**Exercise:** Exactly the lines from the start of the data below through the line containing "You are a GUI" must be returned, and no others.

**Dataset extract:**
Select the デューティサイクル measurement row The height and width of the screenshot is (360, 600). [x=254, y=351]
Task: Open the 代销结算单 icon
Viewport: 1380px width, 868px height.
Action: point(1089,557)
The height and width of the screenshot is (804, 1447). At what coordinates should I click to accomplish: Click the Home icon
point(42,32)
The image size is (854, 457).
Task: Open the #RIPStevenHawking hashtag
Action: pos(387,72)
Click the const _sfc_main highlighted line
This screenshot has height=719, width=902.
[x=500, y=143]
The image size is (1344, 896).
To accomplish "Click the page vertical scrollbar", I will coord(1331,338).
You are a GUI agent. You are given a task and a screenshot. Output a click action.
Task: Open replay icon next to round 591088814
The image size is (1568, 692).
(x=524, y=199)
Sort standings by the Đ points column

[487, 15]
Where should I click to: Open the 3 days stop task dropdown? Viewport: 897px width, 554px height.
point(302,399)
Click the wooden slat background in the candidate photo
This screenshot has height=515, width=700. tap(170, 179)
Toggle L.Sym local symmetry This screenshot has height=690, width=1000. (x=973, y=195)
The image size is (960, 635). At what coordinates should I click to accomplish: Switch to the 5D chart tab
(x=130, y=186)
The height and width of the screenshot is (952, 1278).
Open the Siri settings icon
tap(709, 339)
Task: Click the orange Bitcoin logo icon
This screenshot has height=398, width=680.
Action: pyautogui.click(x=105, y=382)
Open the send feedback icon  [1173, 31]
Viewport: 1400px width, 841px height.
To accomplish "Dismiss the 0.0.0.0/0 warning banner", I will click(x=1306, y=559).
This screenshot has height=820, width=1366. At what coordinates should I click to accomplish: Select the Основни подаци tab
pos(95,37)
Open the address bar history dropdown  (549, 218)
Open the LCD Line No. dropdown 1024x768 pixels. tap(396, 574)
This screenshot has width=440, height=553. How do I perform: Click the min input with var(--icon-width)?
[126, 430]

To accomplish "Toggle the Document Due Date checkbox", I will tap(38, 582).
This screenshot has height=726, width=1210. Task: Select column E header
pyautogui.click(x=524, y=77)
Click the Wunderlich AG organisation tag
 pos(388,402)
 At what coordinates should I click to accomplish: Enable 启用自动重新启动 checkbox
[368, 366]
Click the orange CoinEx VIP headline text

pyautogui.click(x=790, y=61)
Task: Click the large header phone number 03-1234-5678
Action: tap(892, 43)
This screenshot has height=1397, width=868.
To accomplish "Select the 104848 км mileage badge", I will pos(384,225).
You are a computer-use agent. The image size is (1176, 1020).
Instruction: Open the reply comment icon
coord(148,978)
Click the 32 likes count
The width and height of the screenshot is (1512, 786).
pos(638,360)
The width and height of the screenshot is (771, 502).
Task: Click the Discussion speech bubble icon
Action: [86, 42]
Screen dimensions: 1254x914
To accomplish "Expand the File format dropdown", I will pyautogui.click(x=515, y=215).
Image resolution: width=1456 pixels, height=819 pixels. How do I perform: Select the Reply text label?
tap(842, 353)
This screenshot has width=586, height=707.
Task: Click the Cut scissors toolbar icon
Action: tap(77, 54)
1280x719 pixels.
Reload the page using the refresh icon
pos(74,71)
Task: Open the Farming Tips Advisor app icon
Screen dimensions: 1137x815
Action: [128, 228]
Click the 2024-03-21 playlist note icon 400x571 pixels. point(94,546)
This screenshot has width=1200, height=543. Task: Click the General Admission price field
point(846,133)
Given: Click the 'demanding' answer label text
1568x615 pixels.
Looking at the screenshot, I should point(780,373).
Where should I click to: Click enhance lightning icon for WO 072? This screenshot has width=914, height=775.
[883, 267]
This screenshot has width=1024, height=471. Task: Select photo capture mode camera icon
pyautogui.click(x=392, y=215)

**Written reply:**
Select the デューティサイクル measurement row The height and width of the screenshot is (360, 600). [x=254, y=351]
Task: Open the 代销结算单 icon
Viewport: 1380px width, 868px height.
Action: point(1089,557)
The height and width of the screenshot is (804, 1447). At what coordinates should I click to accomplish: Click the Home icon
point(42,32)
The image size is (854, 457).
Task: Open the #RIPStevenHawking hashtag
Action: pos(387,72)
Click the const _sfc_main highlighted line
This screenshot has height=719, width=902.
[x=500, y=143]
The image size is (1344, 896).
To accomplish "Click the page vertical scrollbar", I will coord(1331,338).
You are a GUI agent. You are given a task and a screenshot. Output a click action.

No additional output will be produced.